PAGE –
□ □ □

--- /dev/null
+<!-- λ Λ ∀ ≡ α β ω Ω -->
+
+[[!toc levels=2]]
+
+# Reasoning about evaluation order in Combinatory Logic
+
+We've discussed [[evaluation order|topics/week3_evaluation_order]]
+before, primarily in connection with the untyped lambda calculus.
+Whenever a term contains more than one redex, we have to choose which
+one to reduce, and this choice can make a difference. For instance,
+recall that
+
+ Ω == ωω == (\x.xx)(\x.xx), so
+
+ ((\x.I)Ω) == ((\x.I)((\x.xx)(\x.xx)))
+ * *
+
+There are two redexes in this term; we've marked the operative lambda
+with a star. If we reduce the leftmost redex first, the term reduces
+to the normal form `I` in one step. But if we reduce the left most
+redex instead, the "reduced" form is `(\x.I)Ω` again, and we are in
+danger of entering an infinite loop.
+
+Thanks to the recent introduction of sum types (disjoint union), we
+are now in a position to gain a deeper understanding of evaluation
+order by reasoning explicitly about evaluation by writing a program
+that evaluates terms.
+
+One thing we'll see is that it is all too easy for the evaluation
+order properties of an evaluator to depend on the evaluation order
+properties of the programming language in which the evaluator is
+written. We would like to write an evaluator in which the order of
+evaluation is insensitive to the evaluator language. The goal is to
+find an order-insensitive way to reason about evaluation order. We
+will not fully succeed in this first attempt, but we will make good
+progress.
+
+The first evaluator we will develop will evaluate terms in Combinatory
+Logic. This significantly simplifies the discussion, since we won't
+need to worry about variables or substitution. As we develop and
+extend our evaluator in future weeks, we'll switch to lambdas, but for
+now, working with the simplicity of Combinatory Logic will make it
+easier to highlight evaluation order issues.
+
+A brief review of Combinatory Logic: a term in CL is the combination
+of three basic expressions, `S`, `K`, and `I`, governed by the
+following reduction rules:
+
+ Ia ~~> a
+ Kab ~~> a
+ Sabc ~~> ac(bc)

□ □ □

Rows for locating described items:

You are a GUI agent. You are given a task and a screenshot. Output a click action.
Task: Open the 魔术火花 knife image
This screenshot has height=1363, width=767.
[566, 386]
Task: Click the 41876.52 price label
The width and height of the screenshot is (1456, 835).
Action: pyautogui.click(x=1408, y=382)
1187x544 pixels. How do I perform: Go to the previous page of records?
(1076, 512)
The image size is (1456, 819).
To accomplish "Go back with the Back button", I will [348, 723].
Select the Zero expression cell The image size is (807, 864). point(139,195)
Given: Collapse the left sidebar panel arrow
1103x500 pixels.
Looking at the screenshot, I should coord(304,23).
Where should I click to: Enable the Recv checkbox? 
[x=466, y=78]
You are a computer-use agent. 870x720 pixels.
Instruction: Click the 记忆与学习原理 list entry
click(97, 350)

□ □ □

GIVEN PROBLEM – In the page on evaluation order in Combinatory Logic, which three basic expressions make up a term in CL?

RESULT FOR THIS TASK – `S`, `K`, and `I`.